O presidente dos Estados Unidos, Donald Trump, voltou a atacar a primeira-ministra da Itália, Giorgia Meloni, no domingo (5). Em postagem na rede Truth Social, o republicano divulgou uma imagem manipulada na qual a líder italiana aparece olhando para ele em tom de adoração, acompanhada da frase “Ordem de restrição necessária”.
Meloni não comentou a publicação. Já em Roma, integrantes do governo adotaram cautela para evitar o prolongamento da controvérsia às vésperas da cúpula da Organização do Tratado do Atlântico Norte (Otan), marcada para terça (7) e quarta-feira (8) em Ancara, na Turquia.
Ministros adotam silêncio
Questionado nesta segunda-feira (6) pelo canal Sky TG24, o vice-primeiro-ministro e ministro das Relações Exteriores, Antonio Tajani, resumiu: “Não há nada a comentar”. Ele acrescentou que as relações transatlânticas “vão muito além de declarações individuais”.
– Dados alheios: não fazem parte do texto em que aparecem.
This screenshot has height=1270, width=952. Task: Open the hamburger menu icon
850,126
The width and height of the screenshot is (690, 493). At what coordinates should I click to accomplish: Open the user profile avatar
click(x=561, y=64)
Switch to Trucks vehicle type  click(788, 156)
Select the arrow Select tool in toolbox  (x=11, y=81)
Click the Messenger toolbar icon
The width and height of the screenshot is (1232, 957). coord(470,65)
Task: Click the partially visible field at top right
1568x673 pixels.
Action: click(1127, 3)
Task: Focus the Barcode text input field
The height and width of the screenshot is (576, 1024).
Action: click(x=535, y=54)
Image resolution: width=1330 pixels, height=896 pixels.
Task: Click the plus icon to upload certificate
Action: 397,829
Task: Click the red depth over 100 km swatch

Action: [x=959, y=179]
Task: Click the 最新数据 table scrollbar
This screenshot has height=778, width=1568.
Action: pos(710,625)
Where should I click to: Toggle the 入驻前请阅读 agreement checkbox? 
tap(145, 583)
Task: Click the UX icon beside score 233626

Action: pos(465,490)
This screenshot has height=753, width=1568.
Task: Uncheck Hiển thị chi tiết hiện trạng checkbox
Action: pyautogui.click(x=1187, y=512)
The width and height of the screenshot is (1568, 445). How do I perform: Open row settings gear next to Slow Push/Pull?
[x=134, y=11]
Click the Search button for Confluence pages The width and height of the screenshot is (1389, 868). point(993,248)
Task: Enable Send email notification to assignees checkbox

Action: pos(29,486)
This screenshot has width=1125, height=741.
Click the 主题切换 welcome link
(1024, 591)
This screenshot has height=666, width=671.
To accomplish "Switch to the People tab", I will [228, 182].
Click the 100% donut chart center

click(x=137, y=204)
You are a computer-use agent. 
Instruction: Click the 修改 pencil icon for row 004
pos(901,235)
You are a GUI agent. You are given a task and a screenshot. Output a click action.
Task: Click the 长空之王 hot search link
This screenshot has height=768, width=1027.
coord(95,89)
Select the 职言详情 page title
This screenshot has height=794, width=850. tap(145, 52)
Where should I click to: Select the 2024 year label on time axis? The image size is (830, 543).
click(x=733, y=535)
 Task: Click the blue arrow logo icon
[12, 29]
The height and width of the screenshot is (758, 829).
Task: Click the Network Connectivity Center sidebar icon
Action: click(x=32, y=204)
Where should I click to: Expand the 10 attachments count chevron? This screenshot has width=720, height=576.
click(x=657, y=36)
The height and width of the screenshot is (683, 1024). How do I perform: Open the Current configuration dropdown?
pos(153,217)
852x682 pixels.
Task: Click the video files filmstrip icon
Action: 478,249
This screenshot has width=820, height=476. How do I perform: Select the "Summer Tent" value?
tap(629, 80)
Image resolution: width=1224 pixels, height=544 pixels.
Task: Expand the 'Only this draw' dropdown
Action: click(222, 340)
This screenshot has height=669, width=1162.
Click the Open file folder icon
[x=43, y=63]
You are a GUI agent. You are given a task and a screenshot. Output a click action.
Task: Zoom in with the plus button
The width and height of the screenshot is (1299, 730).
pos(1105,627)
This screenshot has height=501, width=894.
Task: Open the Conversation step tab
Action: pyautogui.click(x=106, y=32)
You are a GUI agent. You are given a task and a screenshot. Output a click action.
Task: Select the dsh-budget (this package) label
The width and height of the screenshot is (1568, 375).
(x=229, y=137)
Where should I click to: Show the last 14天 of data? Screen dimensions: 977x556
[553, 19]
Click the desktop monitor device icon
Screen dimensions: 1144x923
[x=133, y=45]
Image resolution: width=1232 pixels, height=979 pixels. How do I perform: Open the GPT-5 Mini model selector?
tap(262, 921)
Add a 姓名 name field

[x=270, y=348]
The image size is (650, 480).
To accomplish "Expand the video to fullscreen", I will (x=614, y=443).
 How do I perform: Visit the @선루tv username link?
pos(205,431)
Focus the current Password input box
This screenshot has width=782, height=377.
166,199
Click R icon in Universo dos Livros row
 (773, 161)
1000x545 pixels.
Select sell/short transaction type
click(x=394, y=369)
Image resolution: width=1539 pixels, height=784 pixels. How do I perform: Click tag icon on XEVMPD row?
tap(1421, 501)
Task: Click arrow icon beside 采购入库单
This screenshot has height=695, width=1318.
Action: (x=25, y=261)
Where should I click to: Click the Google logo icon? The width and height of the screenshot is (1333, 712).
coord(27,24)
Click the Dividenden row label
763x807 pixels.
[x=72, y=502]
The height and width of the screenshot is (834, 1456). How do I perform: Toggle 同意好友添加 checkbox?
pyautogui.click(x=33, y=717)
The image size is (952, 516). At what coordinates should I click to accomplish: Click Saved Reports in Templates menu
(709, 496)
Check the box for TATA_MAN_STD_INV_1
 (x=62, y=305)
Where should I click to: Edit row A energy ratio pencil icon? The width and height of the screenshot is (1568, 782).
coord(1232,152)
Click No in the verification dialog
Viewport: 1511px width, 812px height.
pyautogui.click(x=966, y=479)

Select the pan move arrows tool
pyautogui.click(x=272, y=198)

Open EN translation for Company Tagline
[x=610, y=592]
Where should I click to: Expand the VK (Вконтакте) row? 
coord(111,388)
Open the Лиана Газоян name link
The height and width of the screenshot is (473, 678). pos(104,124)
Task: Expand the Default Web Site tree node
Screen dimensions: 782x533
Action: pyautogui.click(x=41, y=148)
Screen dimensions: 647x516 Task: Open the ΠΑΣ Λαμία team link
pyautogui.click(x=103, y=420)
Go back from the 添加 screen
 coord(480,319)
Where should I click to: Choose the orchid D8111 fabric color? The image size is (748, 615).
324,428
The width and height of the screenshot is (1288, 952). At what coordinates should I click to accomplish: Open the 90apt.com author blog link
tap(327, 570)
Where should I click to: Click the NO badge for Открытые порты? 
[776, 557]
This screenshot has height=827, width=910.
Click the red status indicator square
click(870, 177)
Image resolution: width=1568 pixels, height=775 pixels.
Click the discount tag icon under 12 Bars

O titular da Defesa, Guido Crosetto, que acompanhará Meloni ao encontro da Otan, reforçou a mesma linha: “O essencial é preservar as relações transatlânticas. O importante é manter a unidade da Aliança Atlântica e do mundo ocidental”.
Troca de acusações
Trump direcionou críticas à premiê italiana pela primeira vez em 19 de junho. Na ocasião, afirmou a um canal de TV italiano que Meloni “implorou” para tirar uma foto com ele durante a cúpula do G7. A chefe de governo disse ter ficado “surpresa” e classificou a fala como “completamente inventada”. Horas depois, o presidente norte-americano insistiu na versão e disse que a popularidade de Meloni estava “em baixa”. Ela reagiu chamando as declarações de “sem sentido” e sugerindo que Trump se preocupasse com a própria aprovação.
Imagem: Internet
O desentendimento teve origem em abril, quando Meloni criticou Trump após ele chamar o papa Leão XIV de “fraco” por condenar a guerra no Irã.